== Exercícios a resolver ==
(a) No trecho selecionado, com que objetivo foram acionadas as comissões de direitos humanos da Alepe e da Câmara Federal? Responda em uma a três frases.
(b) Em que município fica o Acampamento Bondade, segundo o trecho selecionado?

== Trecho selecionado ==
☆ ☆ ☆ ☆
Em 2010, o próprio Ministério Público Federal (MPF) em Pernambuco denunciou à Justiça Federal quatro responsáveis pela Usina União Indústria: Ilvo Monteiro de Meirelles, Carlos Henrique Alves, José Alexandre de Meirelles e Jair Furtado de Meirelles Neto. Acusados de submeter trabalhadores(as) ligados(as) às atividades de corte, carregamento e transporte da cana-de-açúcar da usina, a condições degradantes de trabalho, bem como a jornadas exaustivas – análogas ao trabalho escravo.

Açúcar Primavera e Sublime, produtos da Usina União Indústria S/A. Foto: Divulgação

Acirramento do conflito e violência no campo

Após o acirramento da violência contra os(as) agricultores(as) no Acampamento Bondade, em Amaraji, foi acionada a Comissão de Direitos Humanos da Assembleia Legislativa de Pernambuco (Alepe). Além da Comissão de Direitos Humanos e Minorias (CDHM) da Câmara Federal, para que notifiquem os órgãos Judiciários de Amaraji e do estado pernambucano, com a intenção de realizar audiência com a mediação de conflitos, tratando sobre as sistemáticas violações das quais as famílias estão sofrendo, enquanto a situação processual se mantém em curso.

Inclusive, considerando os agravos de reiteradas denúncias de perseguições e ameaças de morte aos agricultores(as), para que sob intimidação haja a desocupação da área.

Apesar do Ministério Público de Pernambuco (MPPE) e do Instituto de Terras e Reforma Agrária de Pernambuco (Iterpe) afirmarem que continuam abertos para mediação do conflito, não foi apresentada nenhuma alternativa senão a desapropriação das famílias. Situação que agrava ainda mais a vulnerabilidade em que estão sujeitas durante a pandemia.
☆ ☆ ☆ ☆
Entradas de dados coletadas
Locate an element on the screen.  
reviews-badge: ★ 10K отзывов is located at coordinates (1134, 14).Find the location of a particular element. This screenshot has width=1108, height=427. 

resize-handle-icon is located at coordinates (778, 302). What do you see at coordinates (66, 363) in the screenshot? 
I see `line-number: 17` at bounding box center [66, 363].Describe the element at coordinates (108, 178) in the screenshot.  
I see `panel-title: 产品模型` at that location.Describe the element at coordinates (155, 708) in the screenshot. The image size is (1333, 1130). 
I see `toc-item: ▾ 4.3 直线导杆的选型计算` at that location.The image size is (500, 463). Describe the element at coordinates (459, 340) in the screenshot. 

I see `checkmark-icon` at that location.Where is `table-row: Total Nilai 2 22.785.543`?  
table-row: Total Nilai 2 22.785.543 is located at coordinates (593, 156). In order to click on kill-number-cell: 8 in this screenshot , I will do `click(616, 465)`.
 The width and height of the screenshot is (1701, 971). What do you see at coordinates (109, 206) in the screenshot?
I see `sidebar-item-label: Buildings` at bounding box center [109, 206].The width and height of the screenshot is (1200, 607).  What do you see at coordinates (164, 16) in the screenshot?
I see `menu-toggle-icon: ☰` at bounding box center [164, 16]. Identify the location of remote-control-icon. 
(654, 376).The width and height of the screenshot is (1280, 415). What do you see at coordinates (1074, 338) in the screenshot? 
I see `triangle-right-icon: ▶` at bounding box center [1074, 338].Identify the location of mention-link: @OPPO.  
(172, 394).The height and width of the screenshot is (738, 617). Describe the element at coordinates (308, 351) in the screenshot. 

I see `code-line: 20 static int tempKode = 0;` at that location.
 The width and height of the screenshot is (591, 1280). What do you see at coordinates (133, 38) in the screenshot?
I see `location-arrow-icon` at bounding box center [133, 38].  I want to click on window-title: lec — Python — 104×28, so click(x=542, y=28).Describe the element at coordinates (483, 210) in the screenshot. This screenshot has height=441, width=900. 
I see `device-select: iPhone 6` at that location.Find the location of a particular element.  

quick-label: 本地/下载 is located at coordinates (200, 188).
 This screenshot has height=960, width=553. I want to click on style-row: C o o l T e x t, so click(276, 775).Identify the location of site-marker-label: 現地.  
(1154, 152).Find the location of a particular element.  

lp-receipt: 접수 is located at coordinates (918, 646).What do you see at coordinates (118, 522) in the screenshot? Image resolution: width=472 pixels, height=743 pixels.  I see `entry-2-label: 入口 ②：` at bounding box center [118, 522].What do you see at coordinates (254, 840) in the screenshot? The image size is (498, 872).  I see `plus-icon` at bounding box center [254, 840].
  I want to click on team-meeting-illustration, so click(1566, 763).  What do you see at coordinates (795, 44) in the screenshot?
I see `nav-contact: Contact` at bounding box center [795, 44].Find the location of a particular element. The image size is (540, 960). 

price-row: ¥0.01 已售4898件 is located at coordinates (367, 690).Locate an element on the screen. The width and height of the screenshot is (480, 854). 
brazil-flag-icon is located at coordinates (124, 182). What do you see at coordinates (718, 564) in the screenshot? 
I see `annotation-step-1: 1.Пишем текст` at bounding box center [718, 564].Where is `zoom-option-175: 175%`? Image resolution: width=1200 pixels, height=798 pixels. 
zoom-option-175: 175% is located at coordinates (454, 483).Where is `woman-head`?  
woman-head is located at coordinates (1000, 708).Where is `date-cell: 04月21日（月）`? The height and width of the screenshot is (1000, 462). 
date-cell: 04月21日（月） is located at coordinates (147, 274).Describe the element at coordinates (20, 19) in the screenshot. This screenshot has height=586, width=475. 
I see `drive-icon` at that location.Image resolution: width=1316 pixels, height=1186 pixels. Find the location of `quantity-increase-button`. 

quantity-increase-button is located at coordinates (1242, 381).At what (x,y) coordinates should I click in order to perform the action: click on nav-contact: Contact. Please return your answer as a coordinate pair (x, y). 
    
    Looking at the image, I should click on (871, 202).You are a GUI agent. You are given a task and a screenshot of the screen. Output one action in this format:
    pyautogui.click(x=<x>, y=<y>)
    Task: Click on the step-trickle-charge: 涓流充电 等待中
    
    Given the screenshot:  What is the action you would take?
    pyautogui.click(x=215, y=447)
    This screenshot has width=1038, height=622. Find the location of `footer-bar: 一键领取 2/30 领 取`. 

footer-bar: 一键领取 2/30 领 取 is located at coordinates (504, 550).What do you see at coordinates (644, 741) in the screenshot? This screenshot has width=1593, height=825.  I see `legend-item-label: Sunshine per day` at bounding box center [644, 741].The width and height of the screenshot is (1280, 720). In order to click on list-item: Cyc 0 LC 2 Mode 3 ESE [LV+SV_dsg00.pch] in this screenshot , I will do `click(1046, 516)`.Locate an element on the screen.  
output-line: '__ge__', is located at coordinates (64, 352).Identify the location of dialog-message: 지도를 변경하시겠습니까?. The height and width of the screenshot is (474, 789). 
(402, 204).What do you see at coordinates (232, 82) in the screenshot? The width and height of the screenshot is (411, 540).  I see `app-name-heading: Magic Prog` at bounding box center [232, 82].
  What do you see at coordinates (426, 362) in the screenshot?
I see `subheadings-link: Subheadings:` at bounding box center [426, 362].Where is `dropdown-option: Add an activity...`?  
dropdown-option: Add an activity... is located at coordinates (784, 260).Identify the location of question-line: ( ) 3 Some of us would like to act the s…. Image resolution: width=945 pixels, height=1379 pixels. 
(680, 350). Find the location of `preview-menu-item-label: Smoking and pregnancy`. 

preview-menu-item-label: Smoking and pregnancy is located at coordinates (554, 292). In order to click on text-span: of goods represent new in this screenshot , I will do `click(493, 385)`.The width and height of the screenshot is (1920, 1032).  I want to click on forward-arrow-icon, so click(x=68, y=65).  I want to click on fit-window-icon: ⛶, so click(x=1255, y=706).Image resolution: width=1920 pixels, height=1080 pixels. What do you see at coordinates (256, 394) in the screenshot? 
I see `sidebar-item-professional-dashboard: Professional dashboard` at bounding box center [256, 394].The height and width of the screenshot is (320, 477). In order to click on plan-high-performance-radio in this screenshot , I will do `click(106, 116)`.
☆ ☆ ☆ ☆
== Conjunto de respostas ==
(a) As comissões foram acionadas para que notificassem os órgãos judiciários de Amaraji e do estado de Pernambuco. A intenção era realizar uma audiência de mediação de conflitos sobre as violações sistemáticas sofridas pelas famílias enquanto o processo segue em curso.

(b) Em Amaraji.